Semi-trucks make up a large portion of the interstate and highway traffic in the nation, including in Tennessee. Though these trucks serve an important economic function, the sheer size of these vehicles makes them dangerous to other motorists. When a truck accident occurs, it is likely that a multi-vehicle crash will result.
This was the case recently in Cookeville, and Knoxville residents should take note of the risk. There, a Crossville man was killed in a three-vehicle accident on Interstate 40 when a tractor-trailer hit a car, causing it to lose control and hit another car and the guardrails. The truck driver apparently never stopped.
These tragic accidents are typically caused by truck driver fatigue or a distracted truck driver. Though victims and their families could face long-term care, permanent disability or death, legal options exist that can provide families with compensation that can help with medical expenses, funeral costs and pain and suffering.
Yet, in order to recover and avoid these financial burdens, one must carefully consider where liability for the accident lies. Liability can lie with several parties, but most suits focus on the truck company, the truck owner and the truck driver.
A truck company can be held liable when the driver of the truck responsible for the accident is an employee of the truck company.
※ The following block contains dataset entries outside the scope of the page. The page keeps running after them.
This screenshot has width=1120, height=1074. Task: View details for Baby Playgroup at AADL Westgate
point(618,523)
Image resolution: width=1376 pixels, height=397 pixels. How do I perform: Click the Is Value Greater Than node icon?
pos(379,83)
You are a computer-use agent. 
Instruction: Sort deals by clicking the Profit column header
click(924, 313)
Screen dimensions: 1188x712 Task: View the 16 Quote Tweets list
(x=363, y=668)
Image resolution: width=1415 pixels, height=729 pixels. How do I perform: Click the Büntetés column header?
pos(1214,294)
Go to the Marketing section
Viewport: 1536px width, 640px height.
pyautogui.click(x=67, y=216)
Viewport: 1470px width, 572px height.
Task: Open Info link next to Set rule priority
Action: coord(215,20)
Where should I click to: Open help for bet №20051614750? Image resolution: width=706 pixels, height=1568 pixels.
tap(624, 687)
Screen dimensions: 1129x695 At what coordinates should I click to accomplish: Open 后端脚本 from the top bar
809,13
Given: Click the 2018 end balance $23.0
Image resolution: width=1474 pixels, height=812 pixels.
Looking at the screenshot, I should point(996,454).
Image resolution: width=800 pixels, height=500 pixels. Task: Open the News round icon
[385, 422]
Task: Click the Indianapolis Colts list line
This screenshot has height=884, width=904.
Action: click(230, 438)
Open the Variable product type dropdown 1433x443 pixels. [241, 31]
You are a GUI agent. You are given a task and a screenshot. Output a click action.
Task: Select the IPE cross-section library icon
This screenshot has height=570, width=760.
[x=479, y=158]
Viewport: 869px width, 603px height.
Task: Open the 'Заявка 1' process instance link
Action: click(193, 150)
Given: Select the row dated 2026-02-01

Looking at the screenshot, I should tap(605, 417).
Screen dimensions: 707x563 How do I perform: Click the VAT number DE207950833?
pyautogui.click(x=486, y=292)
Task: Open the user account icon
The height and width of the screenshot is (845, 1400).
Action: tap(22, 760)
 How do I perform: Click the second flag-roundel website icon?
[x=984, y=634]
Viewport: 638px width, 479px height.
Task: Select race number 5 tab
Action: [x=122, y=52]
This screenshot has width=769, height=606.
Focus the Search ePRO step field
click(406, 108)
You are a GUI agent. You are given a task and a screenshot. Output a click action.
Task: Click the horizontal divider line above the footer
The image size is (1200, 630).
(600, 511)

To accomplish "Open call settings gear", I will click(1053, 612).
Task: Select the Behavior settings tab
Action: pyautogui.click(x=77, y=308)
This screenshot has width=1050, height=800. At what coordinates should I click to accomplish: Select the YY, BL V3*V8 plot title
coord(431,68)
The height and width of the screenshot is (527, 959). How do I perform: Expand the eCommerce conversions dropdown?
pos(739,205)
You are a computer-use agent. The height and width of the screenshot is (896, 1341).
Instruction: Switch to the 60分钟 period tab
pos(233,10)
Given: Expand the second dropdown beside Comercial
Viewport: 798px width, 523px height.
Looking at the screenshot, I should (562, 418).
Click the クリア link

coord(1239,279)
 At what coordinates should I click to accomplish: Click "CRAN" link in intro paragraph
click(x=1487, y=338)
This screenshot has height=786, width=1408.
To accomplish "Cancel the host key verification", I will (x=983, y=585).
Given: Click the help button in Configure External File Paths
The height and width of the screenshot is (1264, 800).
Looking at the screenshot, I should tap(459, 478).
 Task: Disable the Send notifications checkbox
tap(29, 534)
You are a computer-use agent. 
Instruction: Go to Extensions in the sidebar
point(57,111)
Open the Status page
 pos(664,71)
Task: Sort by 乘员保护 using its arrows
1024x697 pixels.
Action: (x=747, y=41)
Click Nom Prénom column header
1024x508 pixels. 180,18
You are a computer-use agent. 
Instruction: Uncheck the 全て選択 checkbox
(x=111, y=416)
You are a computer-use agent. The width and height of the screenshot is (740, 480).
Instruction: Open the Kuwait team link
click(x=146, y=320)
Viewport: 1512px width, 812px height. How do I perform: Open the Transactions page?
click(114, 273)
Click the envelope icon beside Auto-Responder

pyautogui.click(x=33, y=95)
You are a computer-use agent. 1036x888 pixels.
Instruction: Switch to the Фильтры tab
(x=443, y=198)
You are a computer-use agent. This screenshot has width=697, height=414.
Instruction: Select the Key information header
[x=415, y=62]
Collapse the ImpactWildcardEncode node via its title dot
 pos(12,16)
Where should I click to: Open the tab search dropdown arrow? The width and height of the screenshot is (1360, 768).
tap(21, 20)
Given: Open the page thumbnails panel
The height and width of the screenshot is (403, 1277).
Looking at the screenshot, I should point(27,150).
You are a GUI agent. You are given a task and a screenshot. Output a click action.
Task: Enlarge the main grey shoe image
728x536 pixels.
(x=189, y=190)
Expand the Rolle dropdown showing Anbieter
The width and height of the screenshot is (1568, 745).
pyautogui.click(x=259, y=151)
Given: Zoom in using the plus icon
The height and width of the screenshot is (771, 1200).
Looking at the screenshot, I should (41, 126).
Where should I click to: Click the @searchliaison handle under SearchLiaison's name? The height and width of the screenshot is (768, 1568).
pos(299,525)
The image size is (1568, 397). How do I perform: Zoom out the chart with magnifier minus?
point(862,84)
This legal theory seeks to ensure that truck companies take care when hiring their drivers, making sure that they are properly trained and thoroughly scrutinized before being placed behind the wheel.
A truck owner, which in many cases is the driver, can also be held liable in these accidents. The owner of the truck is responsible for who is behind the wheel of the vehicle and, like a truck company, should be careful when deciding who to let drive the vehicle. A negligent driver is directly responsible and can be held liable.
The mere size of semi-trucks makes them dangerous. When a trucking company, owner or driver is negligent, the risk increases. Hopefully the threat of liability will keep them attentive and put safety first.